Tilting Thinking -Join the Technology Party

I've been working on Googledocs with my ELL's as part of NWP's Letters to the Next President project. These letters must be composed and collaborated on Googledocs. After the walk through and class playtime with Googledocs, my students thought they got the idea of sharing documents. I thought I got it too. We didn't. I realized we were relying on our previous frame of reference of what it means to write and share an email, send an attachment, craft a posting for a discussion board or blog, or even draft in a wiki. We needed to forget what we knew about writing with other technology tools.

I was stuck in "email attachment" mode for sharing documents. I didn't grasp the concept of one document is really one document until I sent the class one template thinking it would morph into mulitple single copies (reflective duh). Well each student renamed it and then I watched the storm of changes on the screen from the LCD projector. They were all renaming the same document instead of making their own versions. One person typed and then the next deleted. The actual demonstration of my misunderstanding made it click for me and my students. This was one document.(another reflective duh)

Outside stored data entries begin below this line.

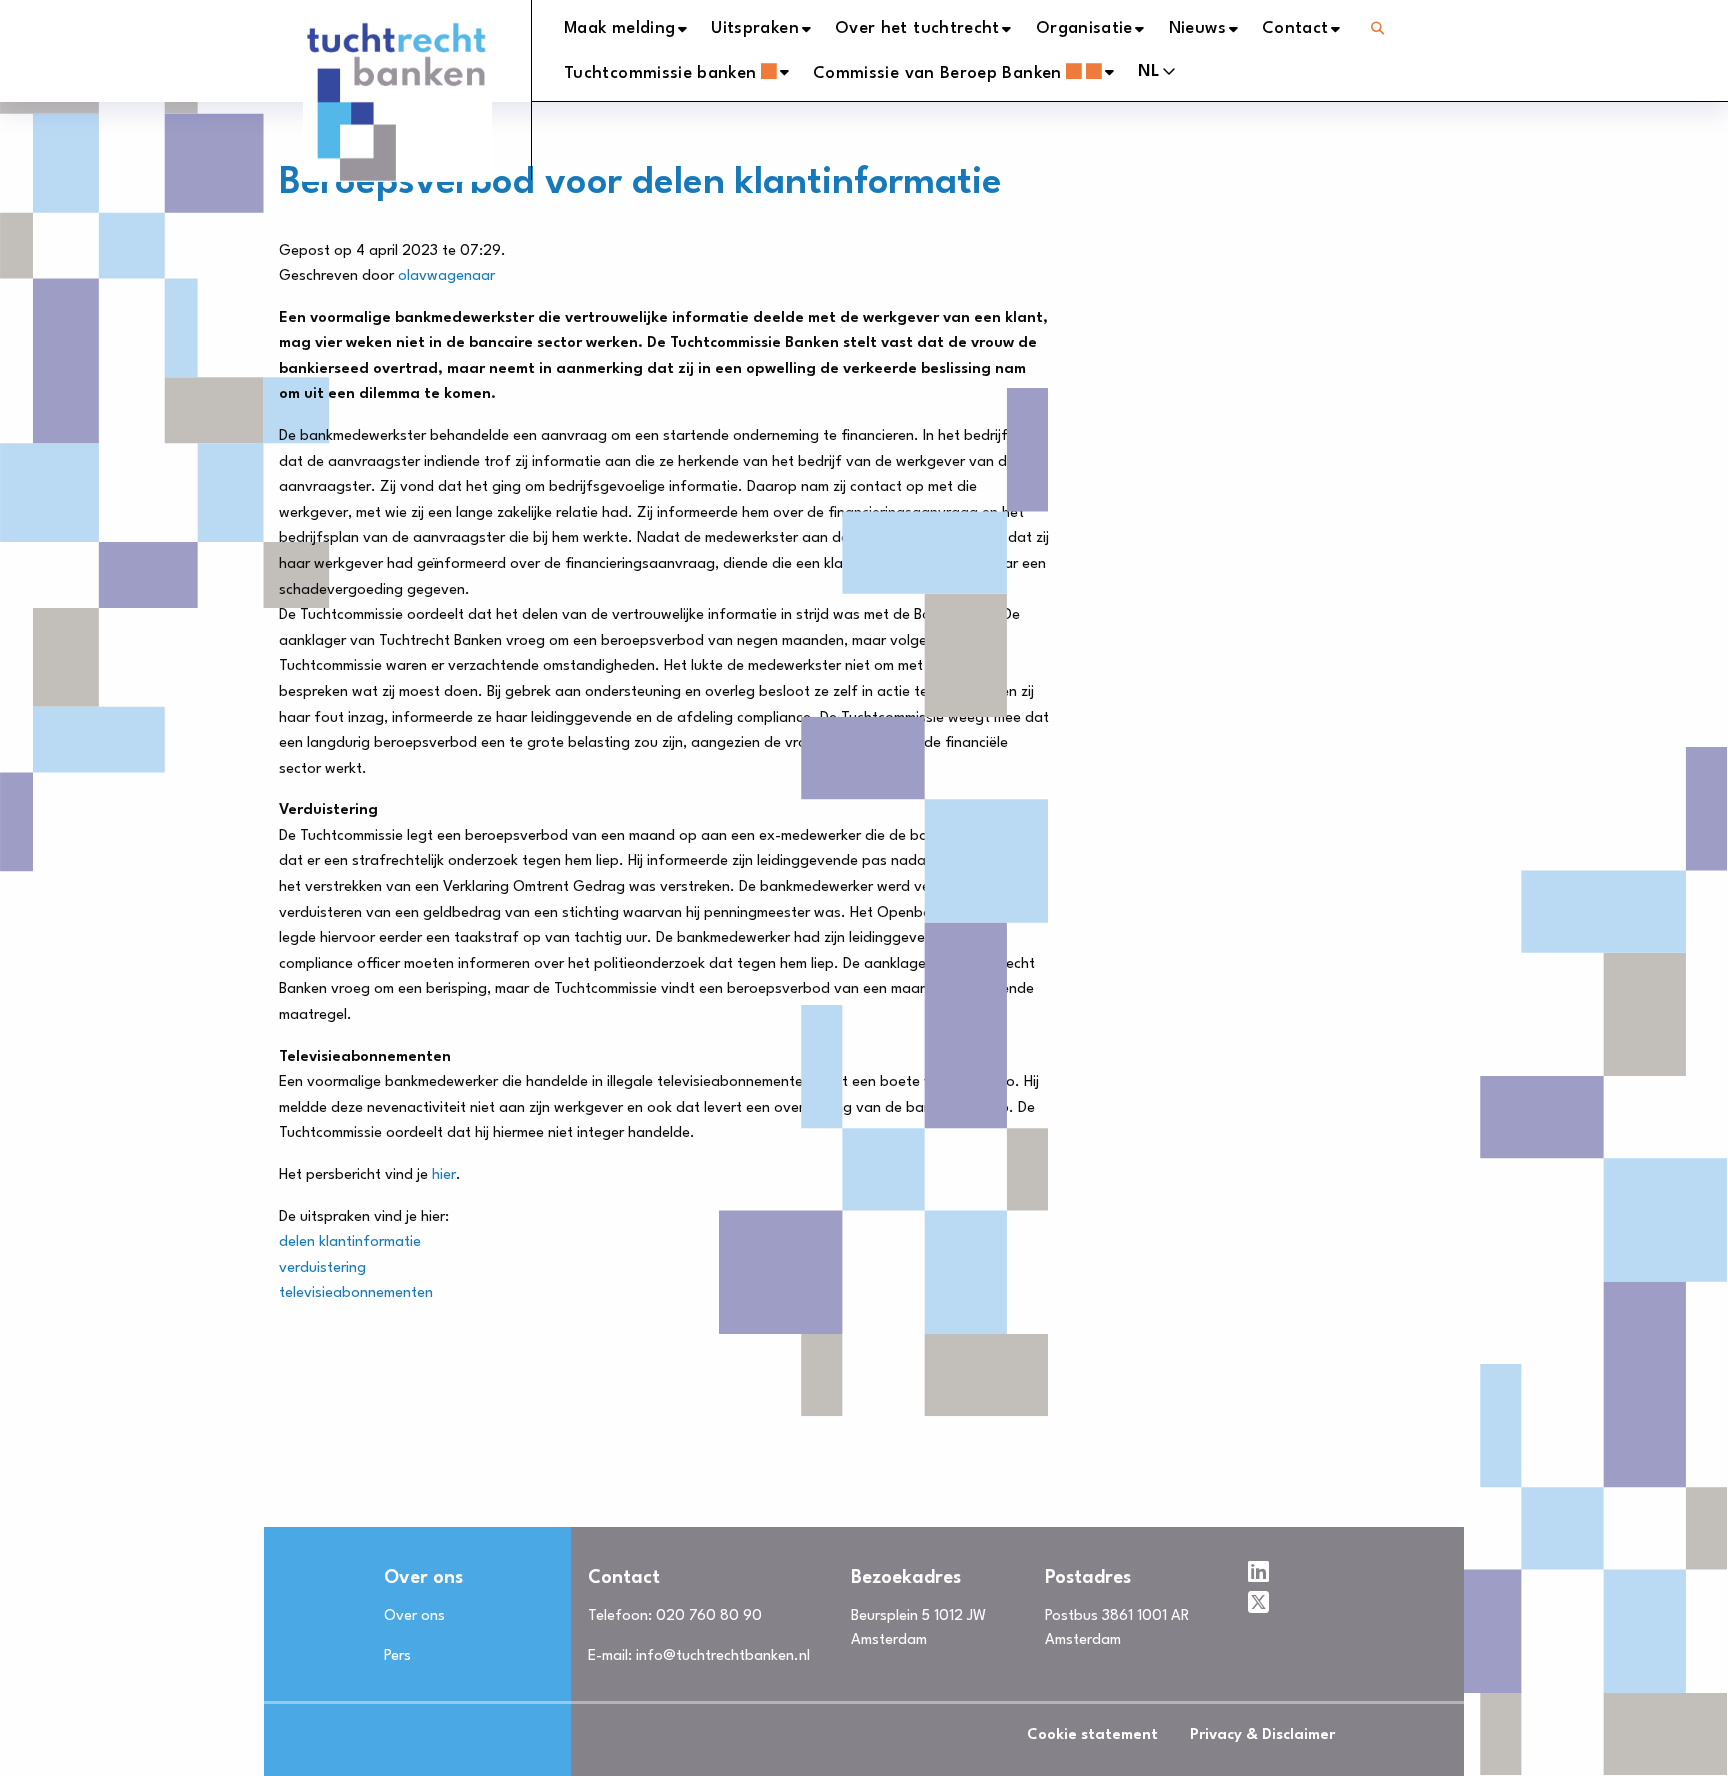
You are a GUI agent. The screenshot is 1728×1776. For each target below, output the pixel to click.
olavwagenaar (446, 276)
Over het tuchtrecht (917, 28)
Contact (1295, 28)
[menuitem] (637, 29)
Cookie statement (1092, 1735)
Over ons (414, 1616)
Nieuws (1197, 28)
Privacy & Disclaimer (1262, 1735)
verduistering (322, 1268)
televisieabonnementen (356, 1293)
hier (444, 1175)
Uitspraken (755, 28)
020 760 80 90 (709, 1616)
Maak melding (619, 28)
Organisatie (1084, 28)
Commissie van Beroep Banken (937, 73)
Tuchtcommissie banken (660, 73)
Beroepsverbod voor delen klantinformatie (640, 183)
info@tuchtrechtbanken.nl (723, 1656)
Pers (397, 1656)
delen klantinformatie (350, 1242)
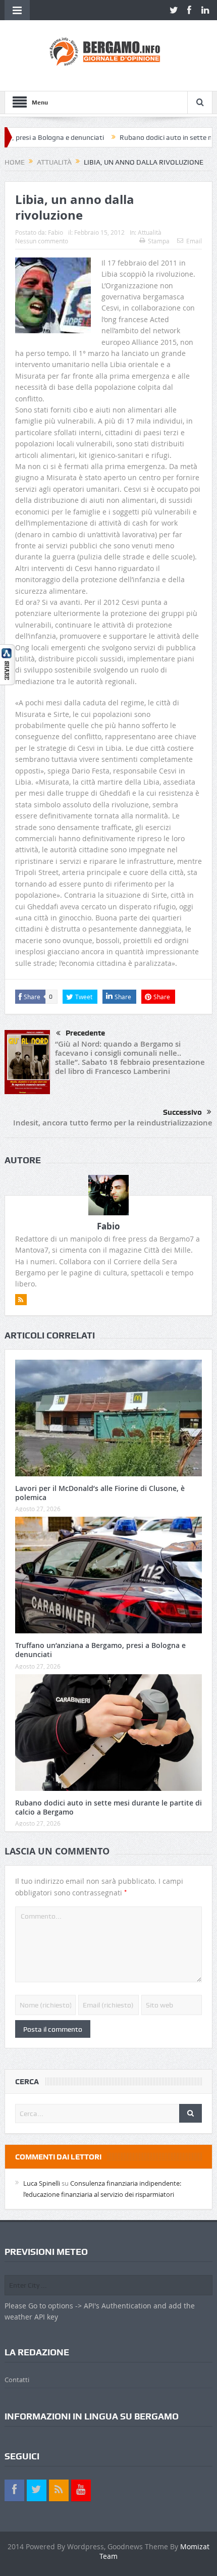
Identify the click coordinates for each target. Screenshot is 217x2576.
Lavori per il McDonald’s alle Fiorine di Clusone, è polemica (100, 1492)
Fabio (55, 232)
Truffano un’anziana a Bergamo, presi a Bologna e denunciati (100, 1649)
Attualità (149, 232)
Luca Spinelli (41, 2183)
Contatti (17, 2379)
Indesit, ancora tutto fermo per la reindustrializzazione (112, 1122)
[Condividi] (7, 663)
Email (194, 241)
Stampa (159, 241)
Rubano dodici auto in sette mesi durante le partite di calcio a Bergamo (108, 1807)
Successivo (182, 1112)
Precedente (85, 1033)
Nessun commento (41, 241)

First, I learned not to skip steps in directions given from far more experienced Googledoc users. So much for trying to save time. Next, I needed to forget my prior experience and just go for a new ride. I was grasping for connections to understand how to collaborate on Googledocs so I didnt' get the point. My students just wanted to send emails so they sent new invites to collaborate with every draft they revised. I couldn't keep up.
Finally my students and I made the analogy that Googledocs is like a party. You invite others to your party and they come to your party and they leave the party but it continue to go on. We only invite someone once and they can always visit our party. If a colaborator (guest) is deleted, then the party is closed to them.
So far this is working. They like inviting others to their party and my inbox is under control.